Finalmente, la gran lucha de los indígenas ha sido la de deshacerse de la ‘raza’ para reivindicar la ‘etnicidad’ y la gran tragedia de las comunidades negras se debe precisamente a la permanencia del concepto. ¿Qué mejor día, entonces, para protestar por la larga historia de atropellos que aquel en el que se recuerda la llegada de la discriminación por color de la piel en el continente? No en vano se movilizaron ayer 20 mil indígenas desde la Universidad Nacional hasta la Plaza de Bolívar en reclamo de sus derechos. Sin embargo, una cosa es rechazar ciertos desenlaces históricos, obligar su memoria y pedir justicia, y otra muy diferente es desterrar, como varios pretenden, el concepto de raza de todo valor explicativo.

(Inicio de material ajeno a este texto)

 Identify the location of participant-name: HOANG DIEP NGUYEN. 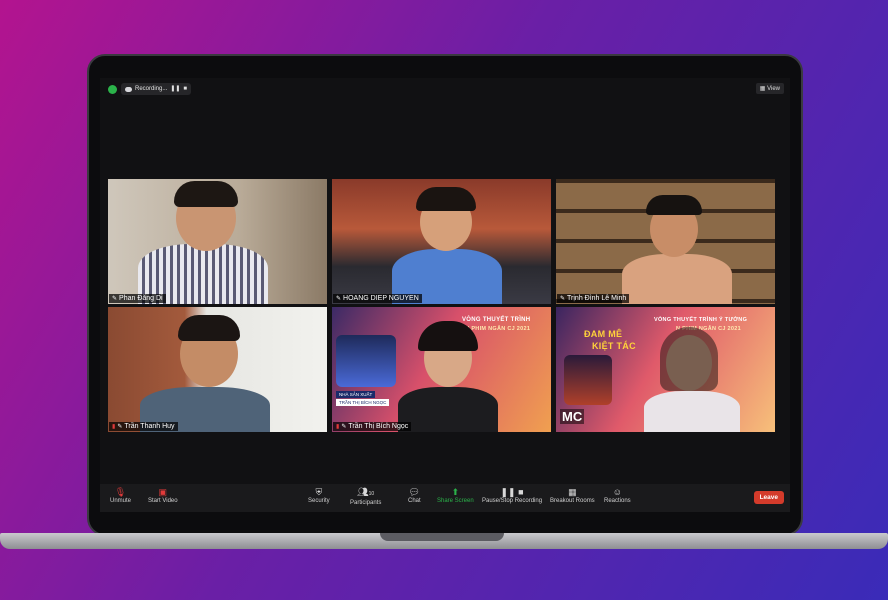
(381, 298).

La raza hispánica existe, no como característica genética capaz de determinar comportamientos, pero sí como la construcción social de nuestra identidad cultural. Con todo y los brutales derramamientos de sangre, la civilización española se impuso y todavía hoy se puede seguir hablando de manera razonable de “una estirpe, un idioma y un dios”. Si bien no somos descendientes de españoles, todos sí hablamos español y, católicos o no, estamos permeados por sus normas, sus rituales y sus valores. Negar que seamos hispanoamericanos es negar que haya estructuras que, como éstas, inevitablemente nos definan. Desconocimiento que nos haría perder de vista no sólo las estructuras subyacentes al Estado y al mercado, sino también los matices menores que, dentro del idioma y la religión, se han configurado en las regiones, y los cuales, dado su peso y complejidad, también pueden ser abordados con el mismo concepto.

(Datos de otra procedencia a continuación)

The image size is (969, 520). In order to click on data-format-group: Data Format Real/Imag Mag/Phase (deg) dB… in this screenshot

Al ex presidente Uribe se le debe la reapertura del debate sobre las razas en Colombia, aunque lastimosamente no por su respeto al artículo séptimo de la Constitución, en el cual se “reconoce y protege la diversidad étnica y cultural de la Nación colombiana”, sino por su defensa a ultranza de la superioridad de la raza antioqueña y sus valores. Esos que subyacían a su insistencia de “trabajar, trabajar, trabajar”, a la postergación del “gustico” y a sus rezos públicos a la “virgencita”. El “empuje”, la frugalidad y la religiosidad de los paisas hacen parte del imaginario colectivo y de la determinación de la idiosincrasia de la región, como el brío santandereano, la hidalguía bogotana o el ánimo festivo de la costa. Todas, expresiones de formas particulares de identidad dentro de la gran herencia hispánica que permiten dar cuenta de valoraciones y comportamientos compartidos.

Así las cosas, si bien las generalizaciones han caído en desgracia como bien lo recuerda Mauricio García Villegas en su pasada columna, la forma de dar cuenta de los fenómenos sociales, incluidos los culturales, es a partir de conceptos como el de la raza, que con su historia han recogido configuraciones de identidad cultural que permiten pensar y entender lo que somos. De esta manera, aunque haya conceptos con significados caídos en la obsolescencia, no por ello pierden su valor interpretativo y mucho menos deben ser eliminados por la carga difícil de su historia. Que sea esta entonces una oportunidad para celebrar la raza y todas aquellas ideas que nos han ayudado a pensar nuestros rasgos comunes y aprovechar la ocasión para retomar las investigaciones y discusiones tanto del legado hispánico como aquel de las regiones.